Training and evaluation support: The codebase supports training and evaluation on multiple datasets and benchmarks, flexible hardware settings, efficient training techniques, customized base LLMs and dialogue templates for ease of use and optimization.

Core Benefits of UniPixel

Pixel-level alignment capability: UniPixel's ability to achieve pixel-level alignment of linguistic descriptions with visual content is one of its core strengths, allowing it to excel in fine-grained visual language understanding tasks.
Integrated Framework Design: Seamlessly integrating object referencing and segmentation capabilities into a single model, this unified framework design not only improves efficiency, but also provides a powerful foundation for complex visual reasoning tasks.
Multitasking Adaptability: Supports a wide range of tasks, including image segmentation, video segmentation, region understanding, and PixelQA tasks, demonstrating its broad adaptability in different application scenarios.
Excellent performance: It has achieved excellent results in several benchmarks, such as the ReVOS inference segmentation benchmark, where UniPixel-3B achieved a high score of 62.1 J&F, outperforming all existing models.
Flexible visual cue processing: It can flexibly process visual cue inputs, generate masks and perform inference, support single-frame and multi-frame video region understanding, and adapt to different scene requirements.
Rich resource support: Provides model weights for both UniPixel-3B and UniPixel-7B versions, as well as raw image/video and preprocessing annotations for 23 fingerprinting/segmentation/QA datasets, providing a rich resource for research and applications.
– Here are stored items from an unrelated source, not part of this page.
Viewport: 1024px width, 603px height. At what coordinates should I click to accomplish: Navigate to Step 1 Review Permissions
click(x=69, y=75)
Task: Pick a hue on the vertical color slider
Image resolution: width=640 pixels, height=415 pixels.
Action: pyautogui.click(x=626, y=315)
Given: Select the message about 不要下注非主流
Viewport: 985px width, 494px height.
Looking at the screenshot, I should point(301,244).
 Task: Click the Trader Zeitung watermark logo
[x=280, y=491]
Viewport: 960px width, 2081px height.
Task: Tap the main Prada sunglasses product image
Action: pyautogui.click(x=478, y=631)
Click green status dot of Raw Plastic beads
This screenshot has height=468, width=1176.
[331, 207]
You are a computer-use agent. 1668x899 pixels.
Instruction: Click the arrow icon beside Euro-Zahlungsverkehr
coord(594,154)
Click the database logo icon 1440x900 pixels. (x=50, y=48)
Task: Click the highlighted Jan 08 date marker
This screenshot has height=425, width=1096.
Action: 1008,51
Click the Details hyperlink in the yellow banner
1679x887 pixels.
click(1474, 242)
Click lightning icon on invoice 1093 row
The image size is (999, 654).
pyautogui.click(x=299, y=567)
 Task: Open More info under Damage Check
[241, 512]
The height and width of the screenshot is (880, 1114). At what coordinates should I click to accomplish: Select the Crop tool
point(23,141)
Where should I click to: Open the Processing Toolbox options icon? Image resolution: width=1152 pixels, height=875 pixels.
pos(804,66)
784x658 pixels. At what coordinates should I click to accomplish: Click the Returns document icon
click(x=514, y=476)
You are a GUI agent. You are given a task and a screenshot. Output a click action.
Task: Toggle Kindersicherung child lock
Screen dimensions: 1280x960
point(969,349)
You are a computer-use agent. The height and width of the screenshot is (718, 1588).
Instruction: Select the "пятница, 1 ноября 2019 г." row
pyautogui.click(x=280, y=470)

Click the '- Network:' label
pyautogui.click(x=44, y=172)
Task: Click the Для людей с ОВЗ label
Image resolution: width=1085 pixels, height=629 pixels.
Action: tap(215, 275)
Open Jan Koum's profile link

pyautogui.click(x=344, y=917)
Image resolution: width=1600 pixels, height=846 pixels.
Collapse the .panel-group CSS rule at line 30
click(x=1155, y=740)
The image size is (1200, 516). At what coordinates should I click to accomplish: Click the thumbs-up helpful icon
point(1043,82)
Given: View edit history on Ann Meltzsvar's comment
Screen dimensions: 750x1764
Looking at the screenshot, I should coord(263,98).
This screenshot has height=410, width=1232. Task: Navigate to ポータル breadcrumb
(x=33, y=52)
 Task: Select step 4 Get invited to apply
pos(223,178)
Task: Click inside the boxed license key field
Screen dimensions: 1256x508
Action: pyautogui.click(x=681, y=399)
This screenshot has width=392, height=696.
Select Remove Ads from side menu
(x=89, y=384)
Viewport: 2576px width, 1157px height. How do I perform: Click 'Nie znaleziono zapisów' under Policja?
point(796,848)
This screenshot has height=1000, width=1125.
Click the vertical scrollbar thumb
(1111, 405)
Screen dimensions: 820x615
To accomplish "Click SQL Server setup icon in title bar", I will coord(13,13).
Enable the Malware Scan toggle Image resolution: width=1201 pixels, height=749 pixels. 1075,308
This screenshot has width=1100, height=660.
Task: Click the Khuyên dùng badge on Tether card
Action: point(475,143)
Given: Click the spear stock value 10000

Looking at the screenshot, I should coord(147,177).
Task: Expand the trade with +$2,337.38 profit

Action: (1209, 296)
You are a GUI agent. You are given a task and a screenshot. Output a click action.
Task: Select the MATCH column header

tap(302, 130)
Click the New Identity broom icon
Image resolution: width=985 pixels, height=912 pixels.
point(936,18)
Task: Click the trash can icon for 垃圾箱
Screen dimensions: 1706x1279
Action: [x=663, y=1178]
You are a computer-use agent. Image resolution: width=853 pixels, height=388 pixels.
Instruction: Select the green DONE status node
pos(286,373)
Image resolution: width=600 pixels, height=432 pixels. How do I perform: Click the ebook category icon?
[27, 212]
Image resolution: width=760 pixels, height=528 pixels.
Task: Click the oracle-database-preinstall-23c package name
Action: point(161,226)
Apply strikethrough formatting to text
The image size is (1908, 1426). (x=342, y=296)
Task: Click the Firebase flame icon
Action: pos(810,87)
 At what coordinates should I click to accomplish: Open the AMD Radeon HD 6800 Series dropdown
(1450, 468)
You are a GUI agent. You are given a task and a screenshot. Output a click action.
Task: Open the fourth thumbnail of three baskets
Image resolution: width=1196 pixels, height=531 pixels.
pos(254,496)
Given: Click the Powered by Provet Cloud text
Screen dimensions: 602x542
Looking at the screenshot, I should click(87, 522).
What is UniPixel's official website

Project website:: https://polyu-chenlab.github.io/unipixel/
Github repository:: https://github.com/PolyU-ChenLab/UniPixel
HuggingFace data:: https://huggingface.co/datasets/PolyU-ChenLab/UniPixel-SFT-1M
arXiv Technical Paper:: https://arxiv.org/pdf/2509.18094
Online Experience Demo:: https://huggingface.co/spaces/PolyU-ChenLab/UniPixel

Who UniPixel is for

Artificial intelligence researchers: UniPixel provides researchers with powerful multimodal models that can be used to explore cutting-edge technologies in visual language understanding, image segmentation, video processing, and more.
Computer Vision Engineer: The model is suitable for engineers who need to implement image and video segmentation, target detection, and region understanding in real-world projects, which can improve development efficiency and application performance.
Machine Learning Developer: For developers working on multimodal applications, UniPixel provides a rich set of model weights and datasets to facilitate rapid model construction and optimization.
data scientist: UniPixel's multitasking support and powerful inference capabilities make it a powerful tool for data scientists when working with complex visual data.
educator: In education, UniPixel can be used to develop interactive teaching tools that help students better understand and analyze visual information to improve learning.
Medical Imaging Analyst: In medical image processing, UniPixel can accurately segment lesion areas to assist doctors in diagnosis and treatment planning, improving medical efficiency and accuracy.